It’s 2004. I’m in Sri Lanka, two weeks after a devastating Tsunami swept through. I’m here as an aid worker. The hotel I’m staying in is right on the beach. I watch the waves out of my window. Lightening doesn’t strike twice, I say to myself, a mantra that feels hollow when chanted over a pile of rubble.
Many times, a day I hear the shriek of villagers yelling Tsunami! Tsunami! This village, full of generations of fisherman and people of the sea, are now afraid of the waters that for so long have sustained them.
They are sure a second wave is coming.
I nod at their warnings, but the truth is, I’ve stopped caring. I’m exhausted.
At 1am, I hear a bashing on my door.
Madam! Madam! Tsunami! Tsunami!
It is my friend and compadre in Sri Lankan adventure, Aruna. He has left his family, come down from his home in the dense jungle trees to get me.
I’m grateful but again, exhausted. I wonder for a moment what it would be like to swept up in the wave. Maybe then I could sleep? I think.
I snap myself out of it. I climb in next to Aruna.
It’s been a long haul of short nights and long days. I’ve been working with a group of children. I’ve been trying to work out what they need, beyond the expected and the practical.
I buy packets of coloured pencils and paper and offer them to them. In return, they hand me back drawing of black waves with angry faces and floating bodies. I thank them, not sure what to say.
This is so big, I think to myself.
Aruna takes me to the jungle, and they offer me their bedroom. I refuse but they insist. Aruna’s wife gives me a nightie that buttons right up to my chin, its thick cotton hanging all the way down to my feet.
It’s stifling. I wonder how this Victorian dress came to adorn a body that had no use for it.
A couple of hours later, I can’t take the heat. There’s no breeze. I’m drowning in the warmth of my own breath. I bust through the mosquito net and sit on a plastic chair, under the trees, in the middle of the Sri Lanka jungle.

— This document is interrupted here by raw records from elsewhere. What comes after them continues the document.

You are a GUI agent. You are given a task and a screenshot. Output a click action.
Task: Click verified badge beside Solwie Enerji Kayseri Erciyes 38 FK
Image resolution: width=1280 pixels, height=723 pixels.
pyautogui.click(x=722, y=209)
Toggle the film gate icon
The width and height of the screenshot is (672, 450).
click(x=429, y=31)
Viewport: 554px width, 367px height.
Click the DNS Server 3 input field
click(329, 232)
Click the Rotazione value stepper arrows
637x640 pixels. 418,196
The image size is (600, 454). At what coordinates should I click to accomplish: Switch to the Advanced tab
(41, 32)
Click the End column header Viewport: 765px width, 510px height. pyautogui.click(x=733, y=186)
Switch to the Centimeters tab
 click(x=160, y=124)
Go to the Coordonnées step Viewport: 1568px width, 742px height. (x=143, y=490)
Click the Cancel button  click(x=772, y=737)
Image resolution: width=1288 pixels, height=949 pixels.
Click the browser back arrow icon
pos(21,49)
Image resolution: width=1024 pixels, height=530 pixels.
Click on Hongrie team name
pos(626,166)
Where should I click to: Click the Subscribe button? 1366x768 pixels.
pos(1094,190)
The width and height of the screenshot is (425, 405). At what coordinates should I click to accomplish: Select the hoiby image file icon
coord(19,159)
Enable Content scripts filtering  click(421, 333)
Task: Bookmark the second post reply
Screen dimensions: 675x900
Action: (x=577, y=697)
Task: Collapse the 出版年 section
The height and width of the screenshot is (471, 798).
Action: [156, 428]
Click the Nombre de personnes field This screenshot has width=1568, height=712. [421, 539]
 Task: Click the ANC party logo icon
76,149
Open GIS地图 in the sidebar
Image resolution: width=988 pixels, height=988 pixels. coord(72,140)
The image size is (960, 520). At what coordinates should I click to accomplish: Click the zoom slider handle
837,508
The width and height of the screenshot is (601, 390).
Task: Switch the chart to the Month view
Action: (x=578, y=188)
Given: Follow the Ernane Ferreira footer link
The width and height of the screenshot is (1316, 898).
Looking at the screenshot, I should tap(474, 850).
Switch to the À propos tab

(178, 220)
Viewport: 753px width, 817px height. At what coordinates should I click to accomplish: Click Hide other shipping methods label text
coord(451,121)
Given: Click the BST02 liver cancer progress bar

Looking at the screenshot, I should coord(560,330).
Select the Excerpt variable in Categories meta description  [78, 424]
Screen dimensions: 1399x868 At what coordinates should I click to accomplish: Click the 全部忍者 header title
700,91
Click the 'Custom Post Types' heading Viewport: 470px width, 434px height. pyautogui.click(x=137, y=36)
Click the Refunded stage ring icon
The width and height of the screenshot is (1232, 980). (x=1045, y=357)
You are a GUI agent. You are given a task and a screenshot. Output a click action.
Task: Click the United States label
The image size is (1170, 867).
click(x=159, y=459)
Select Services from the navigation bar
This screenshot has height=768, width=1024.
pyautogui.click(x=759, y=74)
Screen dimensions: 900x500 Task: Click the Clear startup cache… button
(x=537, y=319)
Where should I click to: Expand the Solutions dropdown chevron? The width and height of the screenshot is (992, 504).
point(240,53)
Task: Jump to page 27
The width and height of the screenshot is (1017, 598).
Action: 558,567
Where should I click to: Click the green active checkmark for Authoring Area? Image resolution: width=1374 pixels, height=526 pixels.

The insects feast on me. I let them. I’m a different kind of tired now.
There are some states of being that invite your intuitive self forward. They are the states when you are at your most raw. When death, and life seem very finely separated. Like you can taste the difference between them.
In these states, when you lose your social niceties, you realise that you are not equal with the trees, the water, the earth, but perhaps ranked slightly below them. That you are most in touch with and most trusting of your inner voice, your internal guidance system and you follow it in these places, where the stakes are high.
Because to think too long has consequences. You just don’t linger.
I look back on the version of me that in between work trekked alone through the middle east, India, Pakistan, Nepal, and I recognize I’ve used more than the nine lives owed to me. But the irony is, when I was out there, dancing on the edge of the volcano, I had the biggest sense of self-trust. My instincts were intact.
In the cocoon of our comfortable lives, it’s often our horses that give us the biggest sense of connection to a sensory base that is our birthright and yet often feels very far away. We ask ourselves, how do we develop our intuition?
As though we aren’t intuitive beings to begin with. So far removed we have become.
When I first started studying anatomy, physiology and the nervous system, it felt so reductive. It felt as though the mystery and magic of being human had been reduced to bones and muscles and fascia and a pile of red blood cells.
But the more I learned, the more I understood. Our body and our nervous system are a portal to access our intuition. In a world where we no longer run as hunter gatherers, but instead our bodies have been units of production in a capitalized, colonized world, we need tools to find our way back.
I understand now that my body, your body, is the way back.
I get asked often, how do I trust myself? How do I develop my intuition?
And the answer is, you start where you are.
You start with the knowledge that to be intuitive is who you are. You don’t need to earn it. You just accept it.
And then, the practice- or my practice- is one of the body. Of noticing, observing, of activating my sensory system so I can feel my way through the world, not think my way through.
If there are three things that get in the way of being able to hear the sound of our own intuitive voice, it is:
- Judging the outcome
- Attempting to control
Instead, we simply decide. We take an action. We see how that action lined up with our intention- with no judgement. And then we repeat.
You are intuitive. That’s never been in question. What you need to look at is everything that caused you to think that wasn’t the case.